第5話 少しずつ
「じゃあ早速、創部届出しに行こー!!」
私が言うと、実莉は呆れたように「ダメ」なんて言ってきた。
「えー!なんでダメなのー!」
四人しかいない教室に、私の声が響く。
私の発言に呆れた顔をしながら、実莉が言った。
「あのね。うちの学校では、部活を作るのに五人以上いなきゃいけないの!だから四人しかいない今、生徒会室に行ったところで創部出来るわけないじゃない!」
うぐ、流石は元生徒会長。よく知ってるなぁ…ていうか、創部に五人も必要ってこと知ってる人なんて、いるのかな?
むー、という顔をしていると、颯姫がパン!と手を叩いて言った。
「瑠奈はさっさと機嫌なおして。だったらどうにかして部員を集めればいいじゃん」
えー、颯姫に機嫌なおせとか言われた……まあいいけどさー。
すると、花蓮ちゃんがそうっと手を挙げて言った。
「あの、それなら、ポスターを作ったりするのはどうでしょうか。手当り次第声かけるより効率がいいでしょうし」
あー、なるほど!それは確かにいいアイデアだ!
他の二人も思ったらしく、うんうんと頷いている。
ていうかさ。
「花蓮ちゃん。別に敬語じゃなくていいよ?」
そう、それが気になったのだ!他の二人はどうか知らないけど、私は敬語じゃなくていいと思う。の方が仲良くなれる気がするし、ガチのアイドルならともかく、高校生アイドルをするのに上下関係とか必要ないと思うんだよね!
でも、花蓮ちゃんは困った顔で言う。
「えっ……でも、先輩たちは先輩ですし……」
別に気にしなくていいよー!
と私が言おうとしたら。実莉が立ち上がって花蓮ちゃんのところに行き、笑顔で言った。
「花蓮ちゃん。確かに私たちの方が先に産まれたし、先にこの学校に入学したわ。…でも、これからアイドルを始めるっていうところは一緒でしょ?だから、敬語じゃなくていいし、なんなら呼び捨てとかで呼んでもらっていいのよ」
わー、実莉、いいこと言うー!やっぱり、頭がいい人は違うねー!
実莉の言葉を聞き、花蓮ちゃんはんー、と言いながら、
「わかりまし……わかった、実莉ちゃん」
と言った。
むむむ……
これは、なんというか……
羨ましい!
「わー、羨ましい!ねぇねぇ私も呼んでー!」
花蓮ちゃんに抱きつき、オネダリする。と……
「花蓮を困らせないの!」
颯姫にひっぺがされました。くそう……
まあ、それはいいとして。
ひっぺがされた私は床に座り込み、手を高くあげて言いました。颯姫にひっぺがされた可哀想な私は。
え、根に持ってなんかないよ?ぜーんぜん!颯姫にひっぺがされたことなんて全然気にしてないよ!

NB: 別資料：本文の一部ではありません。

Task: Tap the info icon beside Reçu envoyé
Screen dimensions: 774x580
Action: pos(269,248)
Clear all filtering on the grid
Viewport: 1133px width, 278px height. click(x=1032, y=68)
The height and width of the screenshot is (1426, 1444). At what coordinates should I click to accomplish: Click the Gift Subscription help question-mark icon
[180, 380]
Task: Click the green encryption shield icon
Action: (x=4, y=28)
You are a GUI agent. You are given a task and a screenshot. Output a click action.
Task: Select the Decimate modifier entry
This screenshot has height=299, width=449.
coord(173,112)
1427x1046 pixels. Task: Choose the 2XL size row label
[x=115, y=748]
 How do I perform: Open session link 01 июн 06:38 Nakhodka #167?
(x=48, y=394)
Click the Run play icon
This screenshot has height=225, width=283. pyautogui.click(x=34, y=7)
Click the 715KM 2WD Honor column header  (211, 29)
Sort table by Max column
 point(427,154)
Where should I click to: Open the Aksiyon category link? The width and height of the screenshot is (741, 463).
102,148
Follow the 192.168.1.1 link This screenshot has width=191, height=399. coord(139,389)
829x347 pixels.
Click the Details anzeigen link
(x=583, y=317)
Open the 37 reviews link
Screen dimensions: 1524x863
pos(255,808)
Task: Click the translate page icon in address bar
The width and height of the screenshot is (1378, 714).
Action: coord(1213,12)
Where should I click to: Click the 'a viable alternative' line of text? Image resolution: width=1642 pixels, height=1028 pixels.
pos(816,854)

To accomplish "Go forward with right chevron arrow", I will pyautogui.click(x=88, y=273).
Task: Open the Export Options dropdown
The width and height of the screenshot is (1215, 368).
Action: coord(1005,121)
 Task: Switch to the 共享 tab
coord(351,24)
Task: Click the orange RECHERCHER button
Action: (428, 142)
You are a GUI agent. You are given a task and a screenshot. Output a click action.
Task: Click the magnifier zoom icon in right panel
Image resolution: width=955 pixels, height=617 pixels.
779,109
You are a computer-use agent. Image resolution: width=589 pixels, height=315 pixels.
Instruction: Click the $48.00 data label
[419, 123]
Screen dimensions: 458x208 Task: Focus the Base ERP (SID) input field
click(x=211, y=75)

「だったらさー、二手にわかれよ!顧問探し部隊と、ポスター作り部隊と!さっさと顧問見つけてた方が効率いいでしょ?」
私の言葉に確かにね、と頷く三人。ほら、いいこと言った!
「で、誰が何をする?」
颯姫が問うと、実莉が口を開いた。
「瑠奈と颯姫が顧問の先生を探しに行って、私と花蓮ちゃんがポスター作りをすればいいんじゃないかしら。花蓮ちゃんは今日入学したばかりだから、先生とあまり話してないだろうし。あと、二人にポスター作りを任せるのは心もとないもの」
なるほど、確かに花蓮ちゃんはポスター作りの方が良さそう。でもさ、いっこ言わせて。
「私たちはなんでダメなの!」
「そーだそーだ!なんであたし達はダメなのさ!」
颯姫と二人、実莉に対してぶーぶー文句を言う。おかしいじゃん!別にポスターくらい誰が書いてもいいじゃん!
すると、実莉はとっても冷たい目をして言った。
「だって、二人に任せたら……特に絵なんて描かせたら……どんな悲惨なものが生まれるかわからないもの」
え、そんなに私たち、絵下手かなぁ?颯姫はともかく(失礼)、私はそんなに下手じゃないと思うけどな!
と反論したい気持ちは山々だけど、とにかく早く創部したい、という気持ちに負けて、私は颯姫を引っ張って顧問になってくれる先生を探しに行くのでした。